Nevertheless, some identified flavonoids in the extracts have been used as health supplements. The extract comprises a mixture of compounds, including those reported in the literature and others yet to be identified. If these phytochemicals can have synergetic effects against the targets, leading to therapeutic outcomes without side effects. In contrast, the interactions of compounds could also lead to adverse side effects. Hence their safety and effectiveness need to be cautiously investigated. At this point, we consider that the extracts from A. saligna are valuable and suitable for further investigation into investigations of its potential for treating inflammation, diabetes, and metabolic-related diseases.

5. Conclusions

Antioxidant, antimicrobial, anticancer, α-glucosidase inhibition, and anti-inflammatory activities of A. saligna have been summarised. Benzoic acids, cinnamic acids, and flavonoids were the most frequently documented active phytochemicals from A. saligna extracts. Other compounds, such as unsaturated fatty acids, saponins, and pinitols, were minor but equally had high therapeutic potential. The compositions and quantities of identified compounds varied depending on the plant parts, geographic origins (growing conditions), extraction solvents, and analytic methods. The differences in chemical compositions reflected the variability of biological activities exhibited by extracts, even in a similar assay. The biological activities of these identified compounds provided ample support for the activities exerted by the extracts.
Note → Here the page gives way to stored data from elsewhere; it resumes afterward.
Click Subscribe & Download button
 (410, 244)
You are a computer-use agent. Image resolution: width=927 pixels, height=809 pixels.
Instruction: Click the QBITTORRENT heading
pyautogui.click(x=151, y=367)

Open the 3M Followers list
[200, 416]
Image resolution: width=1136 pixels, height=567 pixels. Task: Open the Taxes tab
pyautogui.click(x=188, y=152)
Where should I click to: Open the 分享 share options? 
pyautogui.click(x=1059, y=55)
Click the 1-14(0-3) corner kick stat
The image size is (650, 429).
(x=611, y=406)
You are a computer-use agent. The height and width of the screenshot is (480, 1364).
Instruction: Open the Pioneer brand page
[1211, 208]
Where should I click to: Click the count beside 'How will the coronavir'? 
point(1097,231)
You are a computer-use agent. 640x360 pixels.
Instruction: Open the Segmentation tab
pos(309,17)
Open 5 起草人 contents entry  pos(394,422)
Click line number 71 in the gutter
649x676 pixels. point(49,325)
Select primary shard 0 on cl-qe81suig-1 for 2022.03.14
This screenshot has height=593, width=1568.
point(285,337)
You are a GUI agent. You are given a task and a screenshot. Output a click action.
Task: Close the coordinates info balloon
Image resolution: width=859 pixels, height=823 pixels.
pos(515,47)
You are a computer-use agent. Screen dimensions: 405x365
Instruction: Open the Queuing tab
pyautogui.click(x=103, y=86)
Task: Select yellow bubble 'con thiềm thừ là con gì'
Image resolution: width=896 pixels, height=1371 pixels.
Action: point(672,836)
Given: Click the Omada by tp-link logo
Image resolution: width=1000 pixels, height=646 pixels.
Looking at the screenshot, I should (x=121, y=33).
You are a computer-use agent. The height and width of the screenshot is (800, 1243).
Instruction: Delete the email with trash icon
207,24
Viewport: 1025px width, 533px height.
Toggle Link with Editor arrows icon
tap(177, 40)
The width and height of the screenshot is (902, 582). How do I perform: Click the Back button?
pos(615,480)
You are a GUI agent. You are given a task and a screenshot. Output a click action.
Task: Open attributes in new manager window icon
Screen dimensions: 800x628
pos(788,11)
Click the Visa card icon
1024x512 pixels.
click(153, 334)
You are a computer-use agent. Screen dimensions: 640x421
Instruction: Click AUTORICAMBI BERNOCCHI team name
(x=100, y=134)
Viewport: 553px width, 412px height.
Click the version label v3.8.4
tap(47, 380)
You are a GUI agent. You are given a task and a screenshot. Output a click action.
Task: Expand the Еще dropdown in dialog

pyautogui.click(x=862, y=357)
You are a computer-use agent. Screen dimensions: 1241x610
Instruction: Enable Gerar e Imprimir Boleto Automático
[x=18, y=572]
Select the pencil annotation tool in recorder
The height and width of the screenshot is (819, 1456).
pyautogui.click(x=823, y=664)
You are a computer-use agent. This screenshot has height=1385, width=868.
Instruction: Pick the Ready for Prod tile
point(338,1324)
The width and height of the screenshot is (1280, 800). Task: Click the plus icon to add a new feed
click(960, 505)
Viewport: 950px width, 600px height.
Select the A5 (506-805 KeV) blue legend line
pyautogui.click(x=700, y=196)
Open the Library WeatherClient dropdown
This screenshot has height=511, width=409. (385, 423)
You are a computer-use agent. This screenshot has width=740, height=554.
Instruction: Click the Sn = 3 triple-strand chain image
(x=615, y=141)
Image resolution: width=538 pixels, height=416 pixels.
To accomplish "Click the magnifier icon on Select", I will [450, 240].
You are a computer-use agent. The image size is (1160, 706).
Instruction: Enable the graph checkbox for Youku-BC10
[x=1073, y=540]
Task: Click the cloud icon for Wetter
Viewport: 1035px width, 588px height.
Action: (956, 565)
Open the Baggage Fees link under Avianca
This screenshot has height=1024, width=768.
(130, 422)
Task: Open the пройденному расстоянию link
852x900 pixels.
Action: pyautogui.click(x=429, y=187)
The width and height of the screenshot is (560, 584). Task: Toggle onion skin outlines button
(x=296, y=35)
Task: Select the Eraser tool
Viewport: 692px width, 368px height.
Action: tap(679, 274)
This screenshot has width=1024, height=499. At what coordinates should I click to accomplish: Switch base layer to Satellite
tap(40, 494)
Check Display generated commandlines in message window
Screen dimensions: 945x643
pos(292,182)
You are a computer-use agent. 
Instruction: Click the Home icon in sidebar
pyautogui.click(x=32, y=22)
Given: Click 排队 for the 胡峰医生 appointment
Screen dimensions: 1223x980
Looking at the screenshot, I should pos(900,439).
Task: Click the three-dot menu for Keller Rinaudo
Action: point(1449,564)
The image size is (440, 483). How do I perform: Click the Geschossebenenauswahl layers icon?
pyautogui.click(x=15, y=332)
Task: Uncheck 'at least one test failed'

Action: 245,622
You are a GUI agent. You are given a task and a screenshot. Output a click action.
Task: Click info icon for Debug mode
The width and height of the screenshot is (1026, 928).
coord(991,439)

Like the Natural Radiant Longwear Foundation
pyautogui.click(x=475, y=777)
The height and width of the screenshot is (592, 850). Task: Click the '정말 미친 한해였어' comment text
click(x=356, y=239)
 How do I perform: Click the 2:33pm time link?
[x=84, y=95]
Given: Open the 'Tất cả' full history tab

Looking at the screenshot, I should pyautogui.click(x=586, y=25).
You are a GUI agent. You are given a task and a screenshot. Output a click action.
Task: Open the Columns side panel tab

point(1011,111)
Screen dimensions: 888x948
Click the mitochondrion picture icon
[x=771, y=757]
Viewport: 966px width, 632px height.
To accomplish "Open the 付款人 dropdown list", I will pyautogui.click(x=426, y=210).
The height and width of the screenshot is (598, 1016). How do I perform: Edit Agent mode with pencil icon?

The SAR of identified compounds revealed critical structural features required for their bioactivities. For instance, these include the structural features required of flavonoids for antioxidant activities depended on the number and positions of hydroxyl (OH) groups and other substituents and the glycosylation of the flavonoid nucleus. The hydroxyl groups were vital for the proton and electron transfer reaction in the scavenging of free radicals; the formation of non-covalent interactions in antibacterial, antifungal, and α-glucosidase inhibition; and the induction of anticancer and anti-inflammatory cell signalling pathways. The conjugated C=C of flavonoids, hydroxybenzoic, and cinnamic acids were essential for electron delocalisation and the formation of resonance-stabilised intermediates. These structural features could interact with key amino acid residues at the active site of α-glucosidase. Depending on the position, glycoside substituents might increase activity at one target while decreasing activity at others due to its bulky structure related to steric hindrance.

Furthermore, extracts of A. saligna are selectively cytotoxic against cancerous cells while being non-toxic towards non-cancerous mammalian cells. The links between the biological effects, possible MAO, and SAR of the phytochemicals identified in A. saligna explain the observed bioactivities in the crude extracts and could help provide valuable insights towards future research and development of new therapeutics from this plant.